**WHAT THE TASK ASKS**
Extract, verbatim, all lines starting at the one containing "Retweet using the arrows icon under tweet" and ending with the final line of the listing, and no others.

**RECORDS FOR PROCESSING**
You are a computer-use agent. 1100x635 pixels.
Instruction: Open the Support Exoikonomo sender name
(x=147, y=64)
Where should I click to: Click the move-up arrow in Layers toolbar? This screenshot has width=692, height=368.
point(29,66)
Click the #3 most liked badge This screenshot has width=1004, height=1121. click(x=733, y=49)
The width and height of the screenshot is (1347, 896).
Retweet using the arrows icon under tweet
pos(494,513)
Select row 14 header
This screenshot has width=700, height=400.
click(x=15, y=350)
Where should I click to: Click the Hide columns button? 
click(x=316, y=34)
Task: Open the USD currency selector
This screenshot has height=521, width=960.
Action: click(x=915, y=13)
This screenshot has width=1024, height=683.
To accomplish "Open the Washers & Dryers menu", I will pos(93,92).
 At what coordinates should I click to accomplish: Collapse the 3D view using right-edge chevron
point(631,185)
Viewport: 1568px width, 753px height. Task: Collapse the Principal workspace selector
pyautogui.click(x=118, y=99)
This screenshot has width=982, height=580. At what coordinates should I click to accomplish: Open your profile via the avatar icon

**ANSWER TO THE EXERCISE**
Retweet using the arrows icon under tweet
pos(494,513)
Select row 14 header
This screenshot has width=700, height=400.
click(x=15, y=350)
Where should I click to: Click the Hide columns button? 
click(x=316, y=34)
Task: Open the USD currency selector
This screenshot has height=521, width=960.
Action: click(x=915, y=13)
This screenshot has width=1024, height=683.
To accomplish "Open the Washers & Dryers menu", I will pos(93,92).
 At what coordinates should I click to accomplish: Collapse the 3D view using right-edge chevron
point(631,185)
Viewport: 1568px width, 753px height. Task: Collapse the Principal workspace selector
pyautogui.click(x=118, y=99)
This screenshot has width=982, height=580. At what coordinates should I click to accomplish: Open your profile via the avatar icon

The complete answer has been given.